One of the most sought after colors for spring garden retreats is pale blue. Real pale blue perennials are rather uncommon, so when we find one that we adore, we have to share it with you. Pale blue flowers planted in substantive clusters among verdant green hostas, ferns and early summer perennial foliage creates the look and feel of an upscale, relaxing sanctuary garden.
One-of-a-Kind Pale Sky-Blue
Camassia leichtlinii caerulea Blue Heaven is the coveted cross between Camassia cusickii and Camassia leichtlinii caerulea. We first encountered it a Dutch nursery back in 2006 and shamelessly begged for it until 2008, when we introduced it to the U.S.
It is the most delicious, heavenly shade of pale blue imaginable. Like its parents, deer- and rodent-resistant Blue Heaven has flowering racemes densely studded with delicate, six-petaled florets adorned with pale green filaments, ivory anthers and petite yellow-green centers. It has deep green, upright, sword-like foliage around the base of its flower-encrusted racemes.
Carefree and long-blooming in May/June in horticultural zone 5, its bee-loved, dainty star-shaped flowers start opening from the bottom of its flowering racemes, eventually blooming to the top of its cigar-like blue-green spikes. Growing from 24″ to 30″ tall, Blue Heaven grows into increasingly more substantive plants as it matures over the years.

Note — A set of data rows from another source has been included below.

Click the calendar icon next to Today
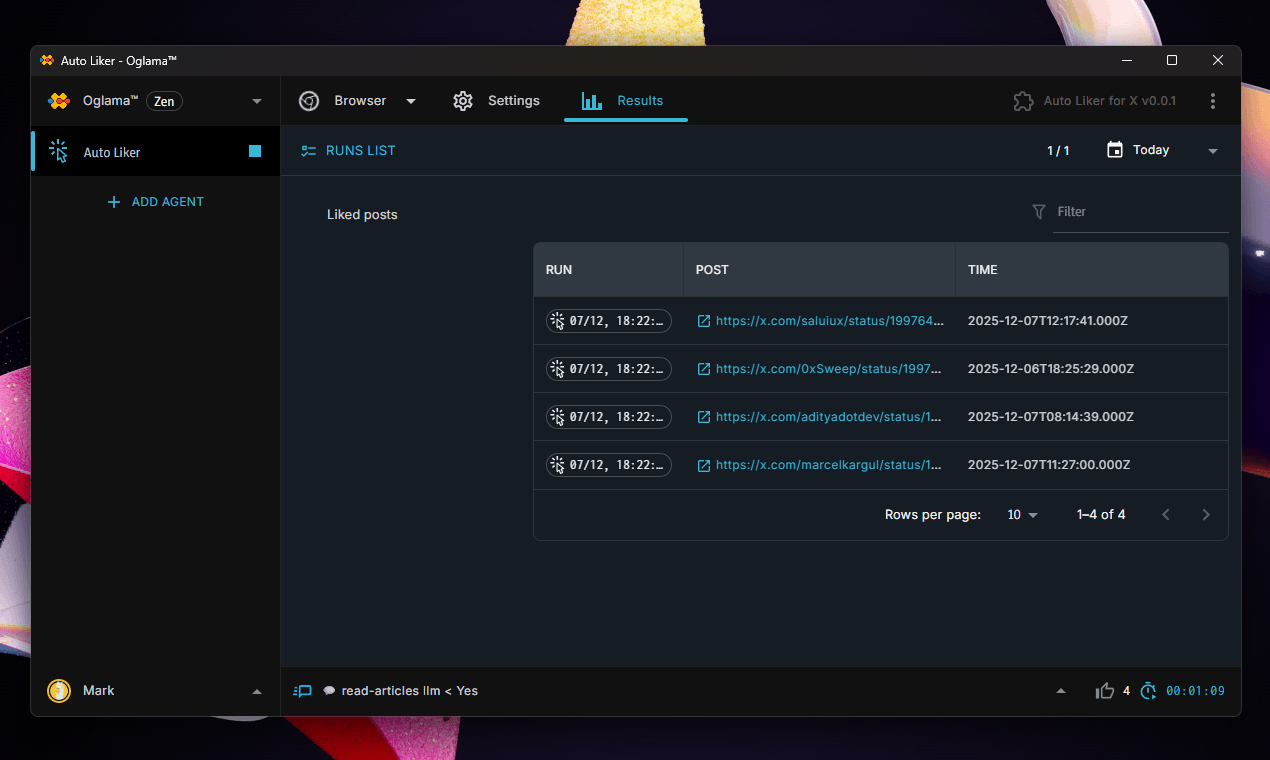This screenshot has height=760, width=1270. pos(1114,150)
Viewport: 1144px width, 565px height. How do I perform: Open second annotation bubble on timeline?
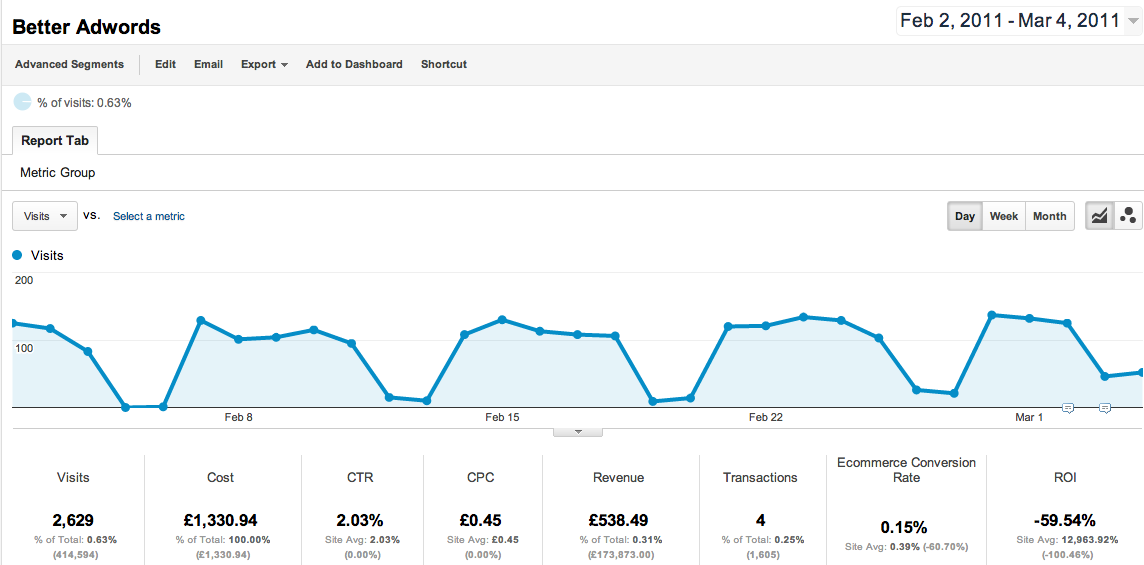pos(1105,408)
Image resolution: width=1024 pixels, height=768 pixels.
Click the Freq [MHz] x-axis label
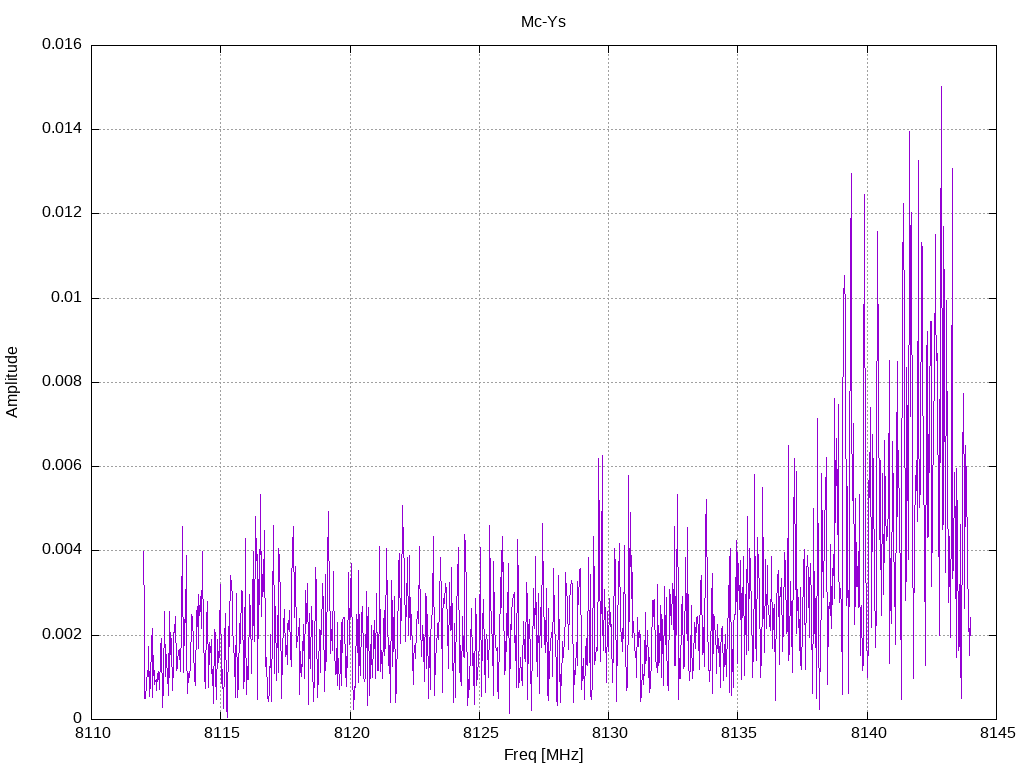tap(543, 755)
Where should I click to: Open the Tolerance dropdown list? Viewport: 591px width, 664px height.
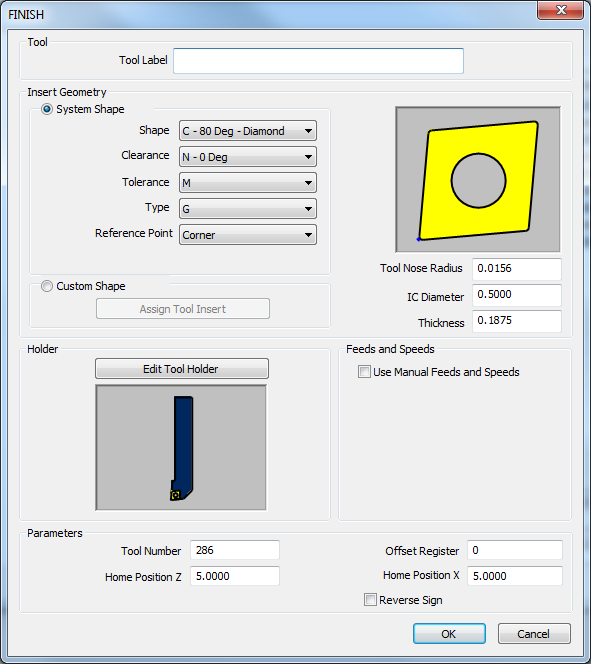[248, 183]
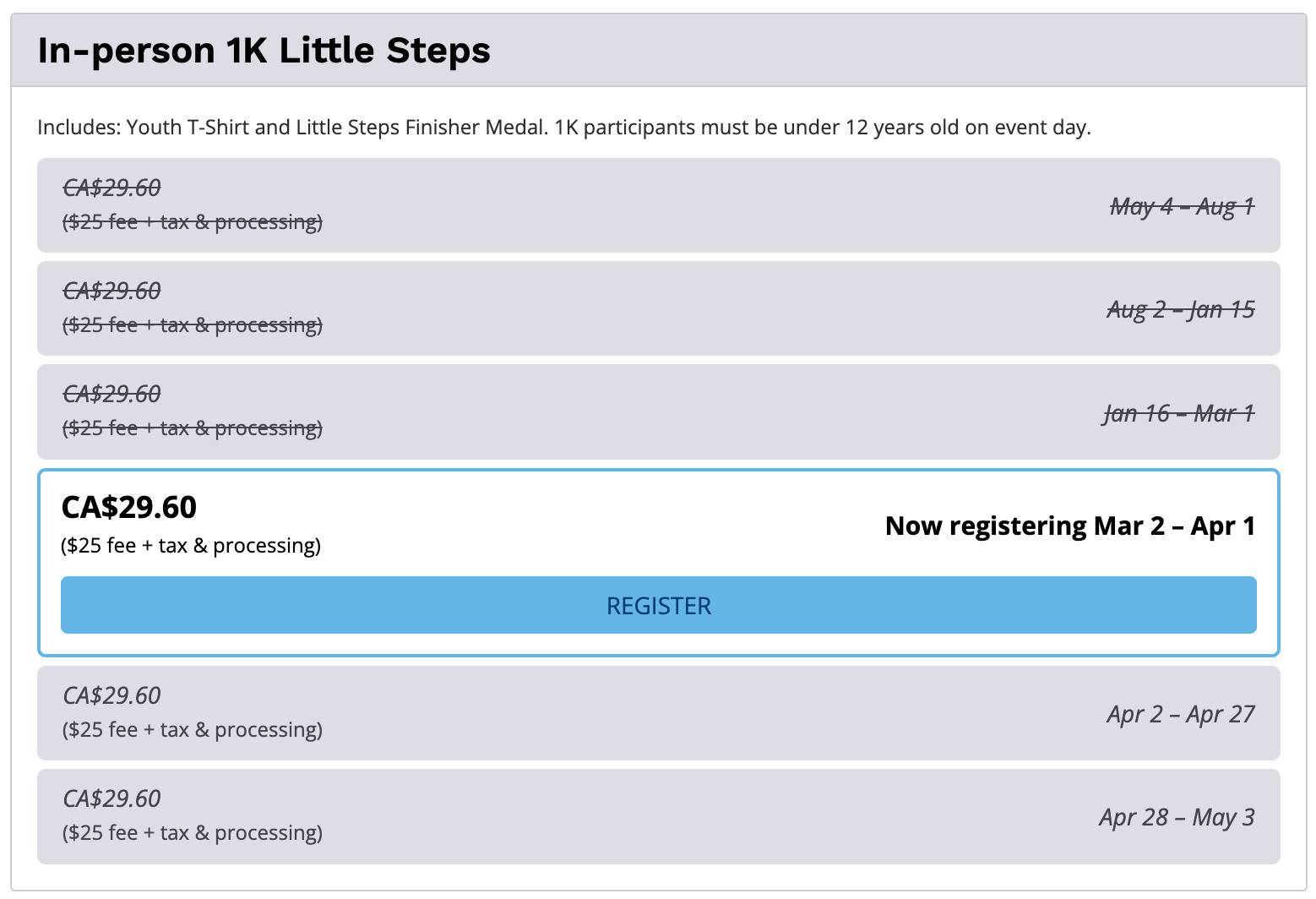This screenshot has height=899, width=1316.
Task: Click the crossed-out price in the May 4 tier
Action: (x=111, y=188)
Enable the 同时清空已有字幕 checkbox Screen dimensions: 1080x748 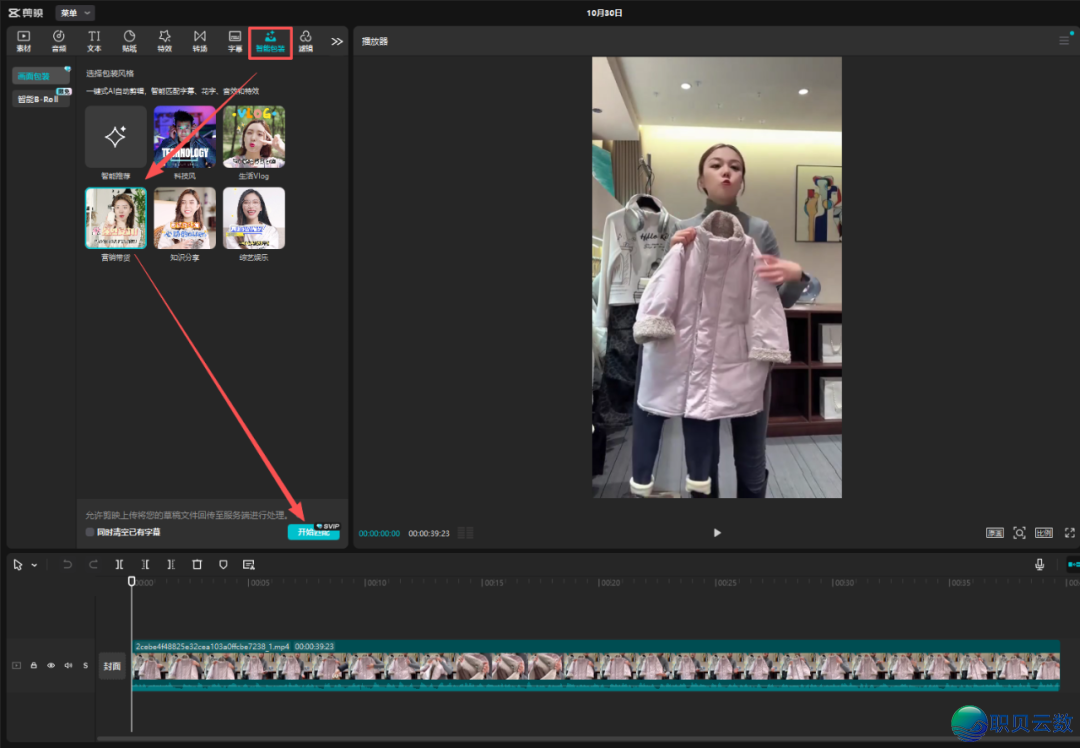90,533
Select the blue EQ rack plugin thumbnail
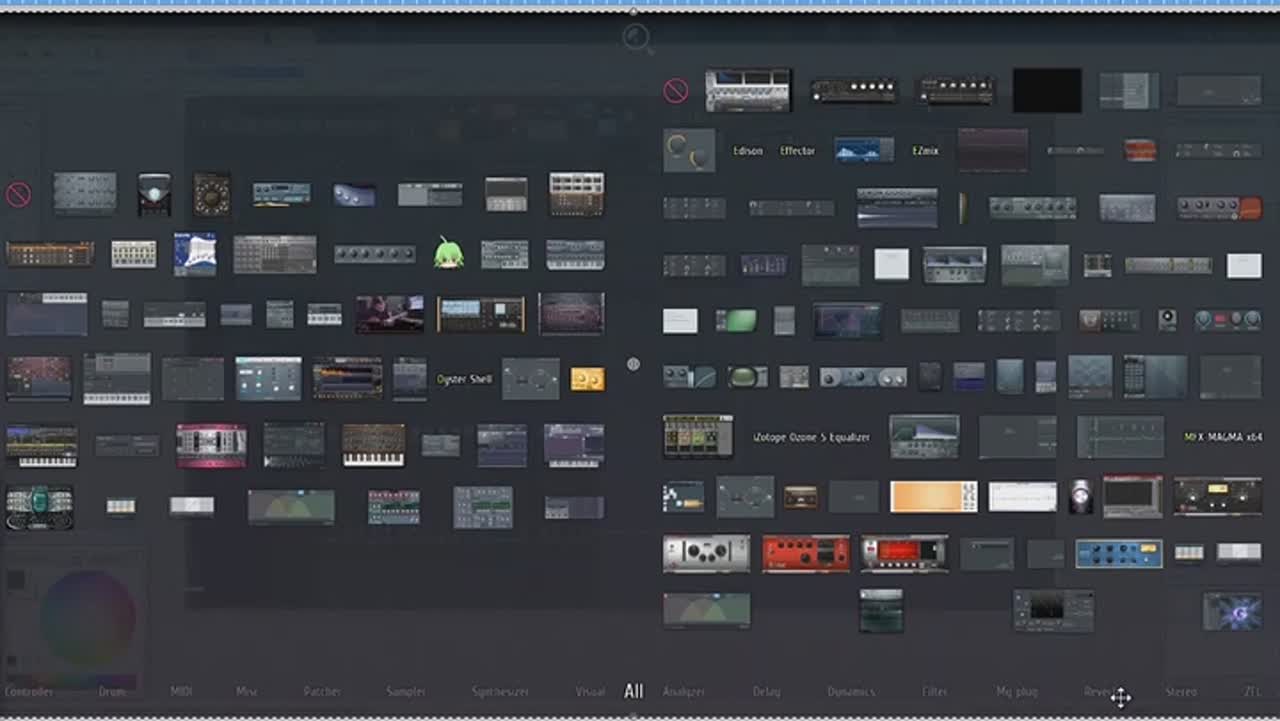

Northwest Pacific U.S. Native
As a genus, Camassia is native to America's Pacific northwest where it was known as the great camas or as quamash to American Indians. As early as the mid-1800s, Camassia flourished abundantly as wild flowers in moisture-laden soil near streams and in mountain meadows that received beneficial summer rains.
Easy to Plant
Good for horticultural zones 4 through 8, Camassia leichtlinii caerulea Blue Heaven bulbs should be planted in the fall after the soil has cooled down to around 55 degrees F (after two weeks of sweater weather when night time temps have hovered in the 40s), in somewhat moist, neutral pH soil in moderate to full sunlight: 5″ deep and 5″ apart. If you are planting them near a stream or pond, make sure to plant them above the high water mark: no bulb likes to sit in standing water, even Camassia. (Other moisture-tolerant flower bulbs include Allium triquetrum, Corydalis solida, Eranthis hyemalis, Erythronium pagoda, Fritillaria meleagris and meleagris alba, Galanthus and Leucojum.)
Top dress the garden three times a year with a 4-10-6 or 5-10-5 granular, organic flower bulb fertilizer: at fall planting time, spring sprouting time and when the flower starts to die back. Blue Heaven is a wonderful companion for many of the tall globe-shaped Allium, Brodiaea (another Pacific northwest native), other varieties of Camassia in contrasting colors, Dutch Iris, Eremurus, Hardy Geraniums and romantic trellises of Wisteria.